UK drugmaker Shire said yesterday it had cut a deal with that would prevent US generics firm Barr from launching a copycat version of its Adderall XR drug for attention-deficit hyperactivity disorder until 2009.

UK drugmaker Shire said yesterday it had cut a deal with that would prevent US generics firm Barr from launching a copycat version of its Adderall XR drug for attention-deficit hyperactivity disorder until 2009.

Barr has recognised that three US patents covering Adderall XR are valid and enforceable, and that its application to sell an Adderall XR clone contravenes one of them, said Shire. It will be prevented from launching its product unless another party launches a generic version in the USA.

The development is critical for Shire, which is defending Adderall XR as it tries to bring new products through development to reduce its reliance on the flagship product. Adderall XR sales were $221 million in the second quarter of this year out of total revenues at Shire of $440 million.

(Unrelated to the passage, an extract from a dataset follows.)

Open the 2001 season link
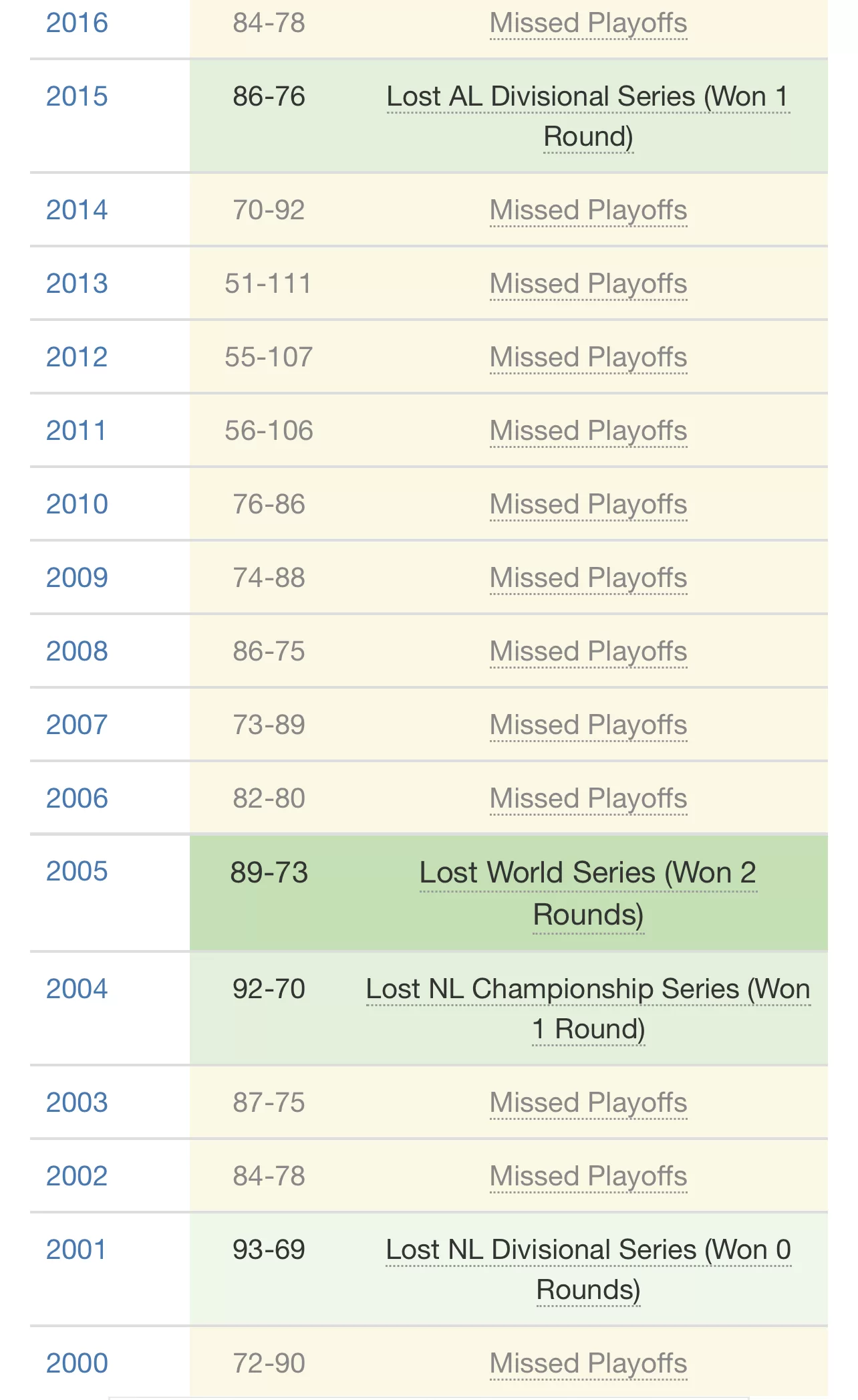The width and height of the screenshot is (858, 1400). pyautogui.click(x=76, y=1250)
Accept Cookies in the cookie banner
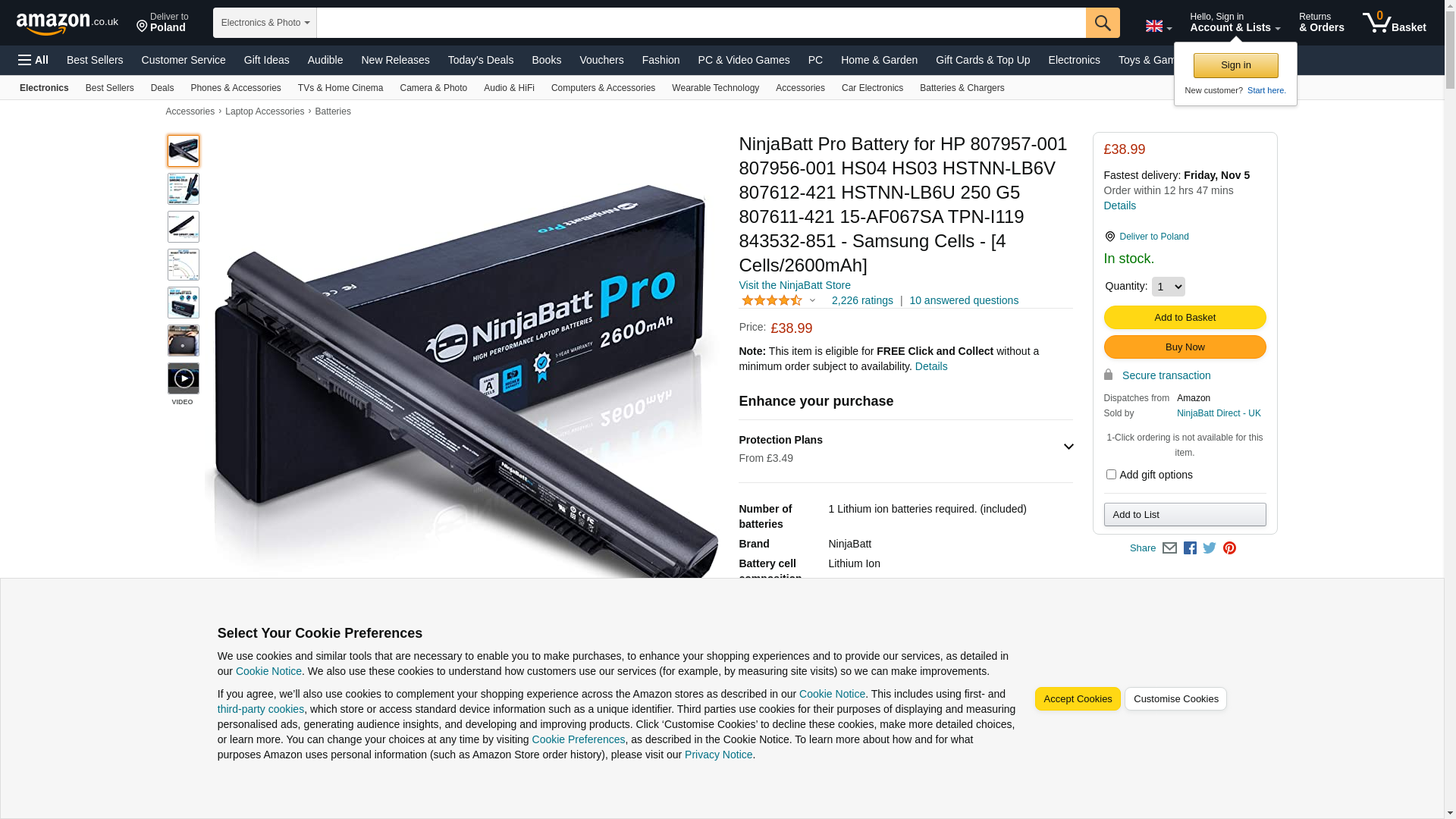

The UK firm maintains that no payments have been made to Barr under the terms of the settlement, although Shire has taken out a license for a vaginal drug delivery technology developed by Barr’s Duramed subsidiary, as well as a license for Duramed’s already-marketed oral contraceptive Seasonique (levonorgestrel/ethinyl estradiol) in the five main European markets (the UK, Germany, France, Italy and Spain).

Shire settled earlier this year with another generics firm, Impax Laboratories, in a deal which allowed Impax to market a generic version of Adderall XR 181 days following Barr’s launch. Barr’s generic holds first-to-file status in the USA, which means it is entitled to be the only generic on the market for six months after Shire’s patents on Adderall XR expire.

Shares in Shire were up 5% in mid-morning trading today at 928.5 pence, not far short of its 52-week high of 945 pence.

Under the terms of the new Barr agreement, Shire will make an initial payment of $25 million to Duramed for previously incurred product development expenses, and will reimburse the US firm for future development expenses up to a maximum of $140 million over eight years. Duramed has also agreed to acquire the immediate-release Adderall product from Shire for $63 million.

The agreement still has to pass Federal Trade Commission scrutiny. The US authorities are paying closer attention to deals which see generics being delayed from entering the marketplace, and last week lawmakers dissolved an agreement between Bristol-Myers Squibb and Apotex that would have prevented the Canadian generics company from launching its generic until 2011. Apotex promptly launched its generic and patent litigation between the firms has resumed.

Analyst Annie Cheng of JP Morgan said she felt the deal was ‘FTC-friendly’, as all cash payments had an economic basis and the deal allows the genric to reach the market 10 years prior to the Adderall XR patent expiry in the USA.

The agreement “will give Shire time to switch patients to the

next generation ADHD product, NRP104,” she added, noting that this could reach the market in early 2007.